Federated BIM models link multiple discipline files together (architectural, structural, MEP, civil). Each linked model stores a file path. When that path differs between team members' machines, the link appears as missing.

Best practice for linked model management:

  • Store all linked models on the same shared network drive that hosts the Central Models
  • Use relative paths where the software supports them
  • For external consultants using different systems: IFC export is the most reliable interoperability format for read-only coordination models

Frequently Asked Questions

Can we store the Revit Central Model on a NAS over WiFi? Technically possible for small models, but not recommended for active production work. Revit worksharing involves frequent reads and writes during Synchronise With Central operations. These are latency-sensitive. A wired gigabit connection between the NAS and each architect machine is the minimum recommended setup. For larger models, 2.5GbE or 10GbE significantly improves sync times.

What is the Revit Server and do we need it? Revit Server is Autodesk's on-premise solution for worksharing over wide-area networks and between offices. It is a full Windows Server application with real-time accelerators. For a single-office practice, it is unnecessary — a shared network folder achieves the same result.
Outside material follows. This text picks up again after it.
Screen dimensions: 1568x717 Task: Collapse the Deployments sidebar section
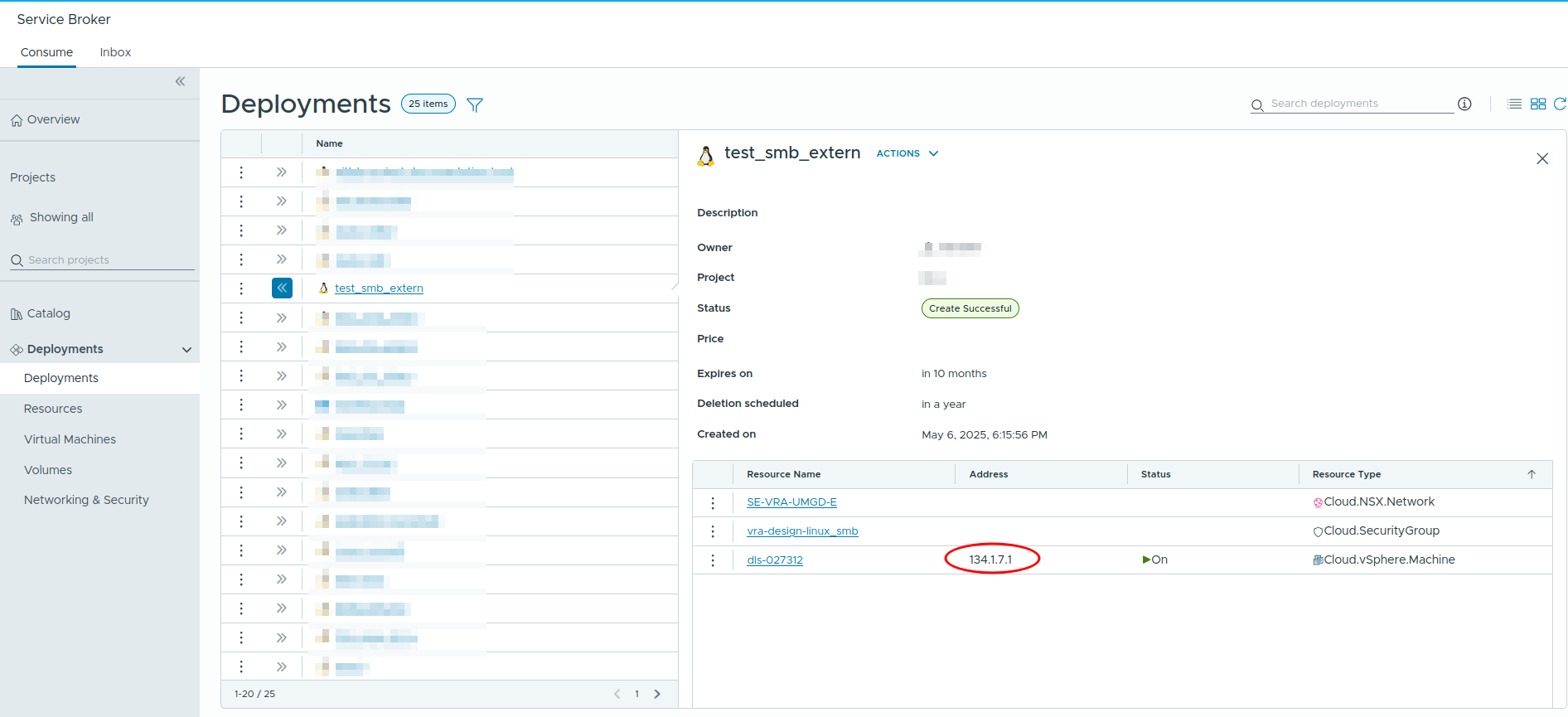(x=186, y=350)
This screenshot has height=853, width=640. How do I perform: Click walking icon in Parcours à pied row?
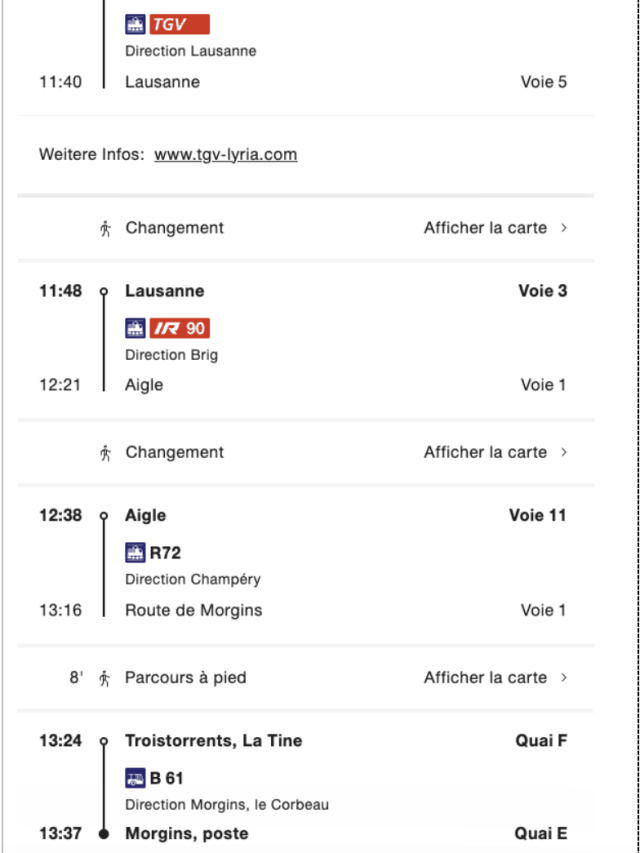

How do we share models with engineers who are not in our office? For temporary coordination: IFC exports or linking models via a shared cloud folder (separate from the active working files). For integrated BIM collaboration across offices, Autodesk BIM 360 / ACC is the supported platform.

How large a practice can manage without a server? A practice of up to 10–12 architects manages well with a NAS-based Central Model setup. Above that count, available workset bandwidth and simultaneous SWC operations benefit from Revit Server or cloud worksharing infrastructure.